I dont know so i ask ( but that didnt work) . . is it possible to come up with a rule that most people will see as fair?
That most people will see as fair? Yikes
 
Excluding us at ANY level is never going to get acceptance from the trans players, and it never will.
As you requested, I've added FPO spots. Looking forward to meeting you in September!

 
Brycganus—if I follow your rant, you are bemoaning the lack of genuine science based analysis of transgender issues.

Although my field is electricity, I couldn't agree with you more. And that has nothing to do with sports or disc golf. It's about helping people. Understanding human diversity.

I appreciate what I believe is your intent.

We use electricity to try to improve brains. I still have no clue how it works, but at least we haven't electrocuted people so far :)

I hoped it was coherent even though a little bit of rantiness slipped in. Sorry, I'm actually trying to have/promote a conversation. Summarizing what I actually think (which could be wrong, and I really do want answers to my questions but no one is obligated to give them to me):

1. I'm not really sure I should even speak up at all. Sincerely.
2. If we're going to talk about science, let's talk about science.
3. If we're not talking about science, let's talk about what we want to talk about. It's better to state that it's not science if it's not science.
4. Yeah, science is a fucking mess in this country, so hopefully my post gave insight into that and why we have a lot of general issues, which you can imagine are only worse in transgendered studies (and jenb pointed out a very significant problem about duress/implicit coercion in many of those studies, too*).
5. I still think we can all work to have more good faith and fewer bad faith arguments in general as humans. This has been getting measurably worse and worse in the age of social media (yes, people study that too).

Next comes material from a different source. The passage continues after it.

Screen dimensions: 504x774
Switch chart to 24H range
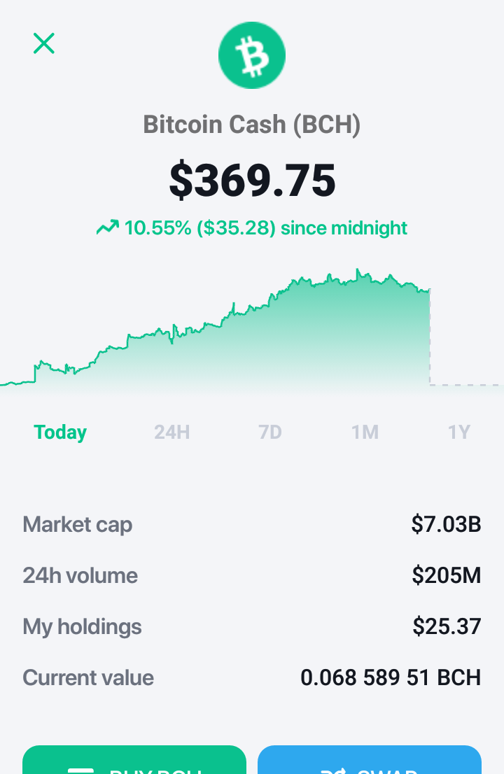click(x=172, y=432)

I'd like to hear more from you. I'm science degreed but not "blooded" so to speak. I see a lot of what I think is shenanigans, but it would be stellar to hear from someone in the trenches. Y'know, in addition to a few others here.
If it's welcome I'd love to air things out. I'm very sensitive & sincere to point out that I'm not wanting to overstep into terrain where I shouldn't be, but if it's welcome somewhere I'm happy to be there.

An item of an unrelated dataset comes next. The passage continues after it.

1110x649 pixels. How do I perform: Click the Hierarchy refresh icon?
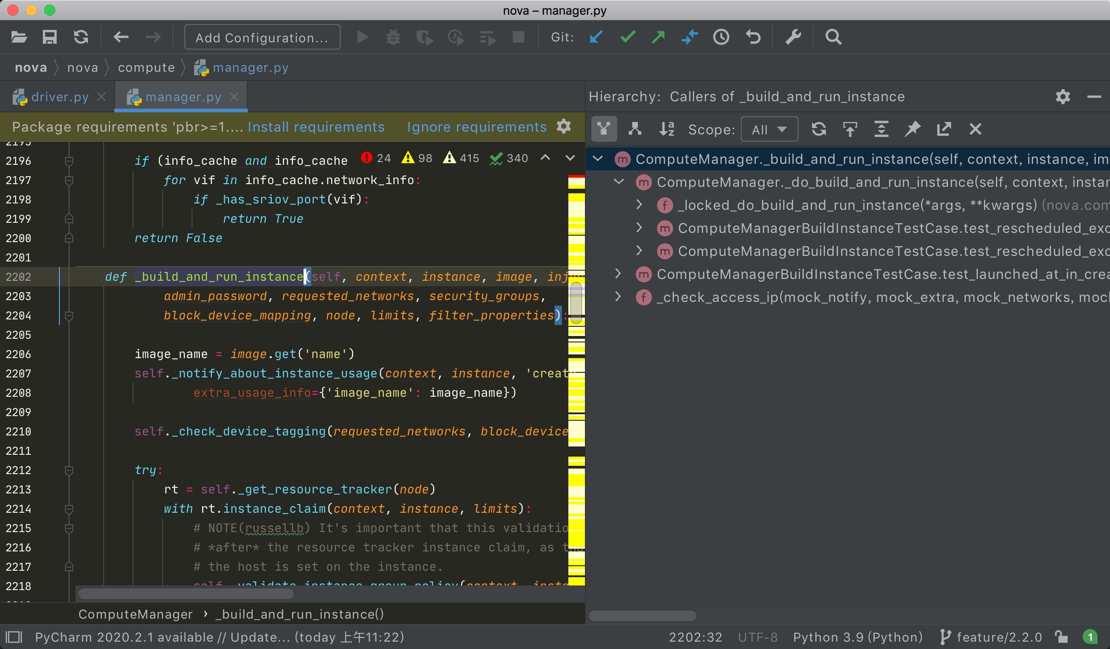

This will never happen. I had a good breakdown of the costs and reasons why in another thread, bit it's just a conspiracy theory that the anti trans people peddle, that flies in the face of reality.

The short, short version is this:

To get to the day they'd be allowed to play their first tournament in FPO, they'd have to spend tens of thousands of dollars in medical expenses, go through 3-4 years of medical treatments (lying to doctors convincingly the whole time, so as not to get pulled off transition), sacrifice safety, stability, job, family, friends, and permanently lose the masculinity they like having, add all the emotional weight of it in top of the emotional effects of hormones, and a LOT more.... Just to be able to START resorting l recouping their costs with the MUCH smaller payouts in FPO, while losing any distance advantage they had, that would give them an edge over KT, or the other top women.


People really need to stop using that nonsensical fear mongering as a reason to suggest discrimination. It's no more rooted in reality than the fear that trans women will assault women and girls in women's restrooms.
I'm learning a lot from you and mostly just listening. I'm still trying to figure out what the "glass half full" attitude Spring is talking about and "separate but equal" perspectives mean here & to you or Natalie or Nova etc. I'm also still trying to figure out what that means in the context of the FPO women who have issues with transgendered inclusion and perceive that it's an intrusion/fear stimulus/unfair etc. into something they wanted and felt they needed in a male-dominated society. I'm curious about your/others thoughts about that.

None of what I'm writing is intended to be leading comments or questions, even if that is how some of it came across.



*One of my favorite topics in all of science, ethics, and philosophy is relevant here: When is "informed consent" really informed, and really consent? Is there even answer to that question? Don't worry, there are hundreds of pages of arguments and studies on that, too.